Reviewer: Mr. Jan Peczkis
The Widely-Read and Highly-Acclaimed Jerzy Kosinski vel Lewinkopf’s PAINTED BIRD: A Rescued Polish Jew Who Expressed His Gratitude By Slandering His Rescuers. His Peasants- Are-Evil Mendacity Lives on in the Recent Media-Touted Pronouncements of Jan T. Gross, Jan Grabowski, and Barbara Engelking
This book surveys Kosinski’s early life, his new life in the US, his travels, his celebrity status, his sexual libertinism, and his suicide. That latter is portrayed as a well-planned event.
ONCE AGAIN, TELLING LIES FOR A BETTER ANTI-POLISH STORY
Author James Sloan comments: “Only Kosinski knew that the peasants he had encountered, while certainly no angels, had been nothing like the villains depicted in his novel.” (p. 421). The incident about the altar-boy Kosinski being thrown into a pit of excrement, for accidentally dropping a missal, is admittedly fictional. (p. 36). For more on the specifics of Kosinski’s mendacity, read the detailed English-language Peczkis review of Czarny ptasior (THE UGLY BLACK BIRD).
JOINING THE ZYDOKOMUNA: “YOU KNEW I WAS A SNAKE”
The Soviet occupation followed the German occupation. Here is how the Lewinkopf family expressed their gratitude for the Polish rescue of Jerzy and other Jews:
Jerzy’s father, Mieczyslaw (Moishe) Lewinkopf, joined the overcrowded ranks of rescued Jews who turned against the Polish nation by becoming actively Communist (p. 49, 53), thus making himself complicit in the Soviet subjugation and oppression of Poland. (Sloan sugar-coats participation in Communism as a manifestation of anti-fascism and idealism: pp. 46-47). Oh, please! The criminality and terror of Communism had by then been well-known, if not long before–not to mention the fact that anyone supporting Communism was well aware of the fact that it was odious to the vast majority of Poles.) Moishe Lewinkopf also associated with Jerzy Urban, another Jewish Communist. (pp. 5859). (Urban later became a pornographer, editor of the magazine NIE!, and a well-known vicious anti-Catholic slanderer of Pope John Paul II.)
GERMAN GUILT DIFFUSION
Surprise. Surprise. When THE PAINTED BIRD came out, its German-language edition was well received. (pp. 234-236). (Decades later, after the present book was written, Gross’ NEIGHBORS also came out in a German-language edition that was enthusiastically received.) This clearly served a need: To relativize German conduct and dilute German guilt in the murder of 6 million Jews–by making lurid, mostly-bogus, relatively-trivial accusations against Poles.
MORE POLONOPHOBIC RERUNS
The same anti-Polish and anti-peasant themes of THE PAINTED BIRD showed up in Lanzmann’s SHOAH. Kosinski gave an evasive answer when asked about the objectivity of the latter. (p. 419).

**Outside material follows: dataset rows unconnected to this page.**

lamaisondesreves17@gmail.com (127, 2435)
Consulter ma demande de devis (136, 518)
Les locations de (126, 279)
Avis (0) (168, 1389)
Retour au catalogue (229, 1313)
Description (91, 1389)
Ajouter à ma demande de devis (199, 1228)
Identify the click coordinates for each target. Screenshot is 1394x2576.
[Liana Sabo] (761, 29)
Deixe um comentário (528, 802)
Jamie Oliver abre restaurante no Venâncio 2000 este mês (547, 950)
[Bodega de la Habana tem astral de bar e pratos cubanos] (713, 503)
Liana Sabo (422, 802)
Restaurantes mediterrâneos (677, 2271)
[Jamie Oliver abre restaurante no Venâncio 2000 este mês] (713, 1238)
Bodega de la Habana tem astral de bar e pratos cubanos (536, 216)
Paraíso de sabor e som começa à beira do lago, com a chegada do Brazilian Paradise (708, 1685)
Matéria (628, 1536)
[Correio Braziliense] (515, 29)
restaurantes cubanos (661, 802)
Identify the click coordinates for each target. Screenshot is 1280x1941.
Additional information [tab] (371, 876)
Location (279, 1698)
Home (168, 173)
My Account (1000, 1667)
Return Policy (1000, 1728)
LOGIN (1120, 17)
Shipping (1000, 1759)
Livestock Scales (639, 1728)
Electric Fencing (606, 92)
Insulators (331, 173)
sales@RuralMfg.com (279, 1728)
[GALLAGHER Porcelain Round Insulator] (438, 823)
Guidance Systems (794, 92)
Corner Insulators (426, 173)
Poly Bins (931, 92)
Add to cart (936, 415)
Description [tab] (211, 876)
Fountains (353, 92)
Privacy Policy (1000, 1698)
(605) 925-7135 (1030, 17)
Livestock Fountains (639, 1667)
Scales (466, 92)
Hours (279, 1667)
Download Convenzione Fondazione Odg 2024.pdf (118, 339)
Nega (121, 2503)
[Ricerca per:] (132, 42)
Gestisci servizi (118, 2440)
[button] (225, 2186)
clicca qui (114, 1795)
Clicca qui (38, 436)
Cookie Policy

Kosinski’s I-am-a-constant-victim-of-Poles fibs continued. He changed his story about his NY apartment invaded by a bunch of Polish goons, first saying that he used a gun to scare away the assailants, and then saying that he never had a gun (p. 245).
KOSINSKI/LEWINKOPF: A JEWISH NIHILIST WHO LOVED TO OFFEND JEWS AS WELL AS POLES?
Sloan portrays Kosinski as a man confused about his heritage, and a loose cannon prone to offend both Poles and Jews. (Yes, but the former offensiveness has enjoyed far greater publicity. THE PAINTED BIRD is still widely read, and is used in American classrooms. The latter is long forgotten.) In terms of the specifics of the latter, Kosinski favored a universal theme for the remembrance of Auschwitz in preference to a Judeocentric one (p. 419).
FOR ONCE, KOSINSKI VEL LEWINKOPF DOES NOT BLAME EVERYTHING ON THE POLES
Kosinski suggested that Jewish snobbery provoked Polish anti-Semitism (p. 409). Really? Finally: “At one point in Jerusalem when a reporter asked what the Poles had done to save the Jews during the war, Kosinski snapped: `What did the Jews do to save the Poles?'” (p. 420). Touche!